- [ACTIVITY]:
Write every record out again exactly as given.

- [DATA]:
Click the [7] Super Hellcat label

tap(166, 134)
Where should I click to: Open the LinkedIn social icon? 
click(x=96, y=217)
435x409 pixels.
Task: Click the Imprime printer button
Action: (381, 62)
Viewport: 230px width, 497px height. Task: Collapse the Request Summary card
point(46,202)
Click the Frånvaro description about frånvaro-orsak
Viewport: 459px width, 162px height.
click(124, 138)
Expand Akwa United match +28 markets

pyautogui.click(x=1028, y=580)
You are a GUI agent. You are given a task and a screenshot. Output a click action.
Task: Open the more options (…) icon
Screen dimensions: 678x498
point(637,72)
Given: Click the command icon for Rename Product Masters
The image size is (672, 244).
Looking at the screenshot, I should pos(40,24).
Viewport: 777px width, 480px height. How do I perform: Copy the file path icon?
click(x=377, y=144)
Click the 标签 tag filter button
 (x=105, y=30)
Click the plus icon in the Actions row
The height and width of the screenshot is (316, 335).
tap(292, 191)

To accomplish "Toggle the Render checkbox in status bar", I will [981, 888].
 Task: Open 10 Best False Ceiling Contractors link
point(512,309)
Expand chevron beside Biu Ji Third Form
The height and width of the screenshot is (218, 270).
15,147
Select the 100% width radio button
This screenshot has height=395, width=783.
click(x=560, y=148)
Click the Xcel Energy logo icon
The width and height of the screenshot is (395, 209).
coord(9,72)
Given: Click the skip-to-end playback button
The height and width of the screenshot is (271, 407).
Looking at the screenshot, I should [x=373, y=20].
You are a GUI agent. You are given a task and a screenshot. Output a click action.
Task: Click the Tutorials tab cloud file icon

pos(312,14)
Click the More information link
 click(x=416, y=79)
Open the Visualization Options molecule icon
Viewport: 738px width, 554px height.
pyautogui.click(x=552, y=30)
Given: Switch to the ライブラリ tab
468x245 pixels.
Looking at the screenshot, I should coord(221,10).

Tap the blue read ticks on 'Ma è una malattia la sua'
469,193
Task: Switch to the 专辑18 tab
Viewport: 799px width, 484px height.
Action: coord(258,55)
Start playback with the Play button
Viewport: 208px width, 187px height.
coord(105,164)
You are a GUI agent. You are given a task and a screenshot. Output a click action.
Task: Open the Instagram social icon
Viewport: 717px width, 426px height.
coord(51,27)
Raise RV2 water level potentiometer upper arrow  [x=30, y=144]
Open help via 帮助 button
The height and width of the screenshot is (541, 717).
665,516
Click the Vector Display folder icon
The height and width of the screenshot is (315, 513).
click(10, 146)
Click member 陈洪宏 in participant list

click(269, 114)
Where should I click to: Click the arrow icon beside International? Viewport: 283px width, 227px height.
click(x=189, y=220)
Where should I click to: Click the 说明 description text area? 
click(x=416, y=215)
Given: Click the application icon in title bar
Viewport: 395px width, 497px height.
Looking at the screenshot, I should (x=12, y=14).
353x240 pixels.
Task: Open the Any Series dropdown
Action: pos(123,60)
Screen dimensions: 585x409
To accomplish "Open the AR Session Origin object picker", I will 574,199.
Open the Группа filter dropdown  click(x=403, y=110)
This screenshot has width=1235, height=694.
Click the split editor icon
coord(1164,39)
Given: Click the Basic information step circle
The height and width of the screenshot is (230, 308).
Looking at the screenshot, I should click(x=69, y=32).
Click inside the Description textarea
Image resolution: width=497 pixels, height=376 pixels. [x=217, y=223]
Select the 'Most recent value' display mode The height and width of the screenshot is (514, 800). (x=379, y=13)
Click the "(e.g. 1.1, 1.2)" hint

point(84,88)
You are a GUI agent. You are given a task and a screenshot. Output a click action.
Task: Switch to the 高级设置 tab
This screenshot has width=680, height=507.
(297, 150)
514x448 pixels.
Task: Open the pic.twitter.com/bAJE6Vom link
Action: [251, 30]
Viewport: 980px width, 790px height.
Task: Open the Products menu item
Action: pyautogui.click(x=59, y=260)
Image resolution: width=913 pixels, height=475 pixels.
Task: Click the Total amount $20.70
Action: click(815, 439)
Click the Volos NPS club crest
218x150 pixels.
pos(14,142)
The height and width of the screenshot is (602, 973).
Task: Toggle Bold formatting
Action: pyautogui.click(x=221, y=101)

- [RESPONSE TO THIS TASK]:
Click the [7] Super Hellcat label

tap(166, 134)
Where should I click to: Open the LinkedIn social icon? 
click(x=96, y=217)
435x409 pixels.
Task: Click the Imprime printer button
Action: (381, 62)
Viewport: 230px width, 497px height. Task: Collapse the Request Summary card
point(46,202)
Click the Frånvaro description about frånvaro-orsak
Viewport: 459px width, 162px height.
click(124, 138)
Expand Akwa United match +28 markets

pyautogui.click(x=1028, y=580)
You are a GUI agent. You are given a task and a screenshot. Output a click action.
Task: Open the more options (…) icon
Screen dimensions: 678x498
point(637,72)
Given: Click the command icon for Rename Product Masters
The image size is (672, 244).
Looking at the screenshot, I should pos(40,24).
Viewport: 777px width, 480px height. How do I perform: Copy the file path icon?
click(x=377, y=144)
Click the 标签 tag filter button
 (x=105, y=30)
Click the plus icon in the Actions row
The height and width of the screenshot is (316, 335).
tap(292, 191)

To accomplish "Toggle the Render checkbox in status bar", I will [981, 888].
 Task: Open 10 Best False Ceiling Contractors link
point(512,309)
Expand chevron beside Biu Ji Third Form
The height and width of the screenshot is (218, 270).
15,147
Select the 100% width radio button
This screenshot has height=395, width=783.
click(x=560, y=148)
Click the Xcel Energy logo icon
The width and height of the screenshot is (395, 209).
coord(9,72)
Given: Click the skip-to-end playback button
The height and width of the screenshot is (271, 407).
Looking at the screenshot, I should [x=373, y=20].
You are a GUI agent. You are given a task and a screenshot. Output a click action.
Task: Click the Tutorials tab cloud file icon

pos(312,14)
Click the More information link
 click(x=416, y=79)
Open the Visualization Options molecule icon
Viewport: 738px width, 554px height.
pyautogui.click(x=552, y=30)
Given: Switch to the ライブラリ tab
468x245 pixels.
Looking at the screenshot, I should coord(221,10).

Tap the blue read ticks on 'Ma è una malattia la sua'
469,193
Task: Switch to the 专辑18 tab
Viewport: 799px width, 484px height.
Action: coord(258,55)
Start playback with the Play button
Viewport: 208px width, 187px height.
coord(105,164)
You are a GUI agent. You are given a task and a screenshot. Output a click action.
Task: Open the Instagram social icon
Viewport: 717px width, 426px height.
coord(51,27)
Raise RV2 water level potentiometer upper arrow  [x=30, y=144]
Open help via 帮助 button
The height and width of the screenshot is (541, 717).
665,516
Click the Vector Display folder icon
The height and width of the screenshot is (315, 513).
click(10, 146)
Click member 陈洪宏 in participant list

click(269, 114)
Where should I click to: Click the arrow icon beside International? Viewport: 283px width, 227px height.
click(x=189, y=220)
Where should I click to: Click the 说明 description text area? 
click(x=416, y=215)
Given: Click the application icon in title bar
Viewport: 395px width, 497px height.
Looking at the screenshot, I should (x=12, y=14).
353x240 pixels.
Task: Open the Any Series dropdown
Action: pos(123,60)
Screen dimensions: 585x409
To accomplish "Open the AR Session Origin object picker", I will 574,199.
Open the Группа filter dropdown  click(x=403, y=110)
This screenshot has width=1235, height=694.
Click the split editor icon
coord(1164,39)
Given: Click the Basic information step circle
The height and width of the screenshot is (230, 308).
Looking at the screenshot, I should click(x=69, y=32).
Click inside the Description textarea
Image resolution: width=497 pixels, height=376 pixels. [x=217, y=223]
Select the 'Most recent value' display mode The height and width of the screenshot is (514, 800). (x=379, y=13)
Click the "(e.g. 1.1, 1.2)" hint

point(84,88)
You are a GUI agent. You are given a task and a screenshot. Output a click action.
Task: Switch to the 高级设置 tab
This screenshot has width=680, height=507.
(297, 150)
514x448 pixels.
Task: Open the pic.twitter.com/bAJE6Vom link
Action: [251, 30]
Viewport: 980px width, 790px height.
Task: Open the Products menu item
Action: pyautogui.click(x=59, y=260)
Image resolution: width=913 pixels, height=475 pixels.
Task: Click the Total amount $20.70
Action: click(815, 439)
Click the Volos NPS club crest
218x150 pixels.
pos(14,142)
The height and width of the screenshot is (602, 973).
Task: Toggle Bold formatting
Action: pyautogui.click(x=221, y=101)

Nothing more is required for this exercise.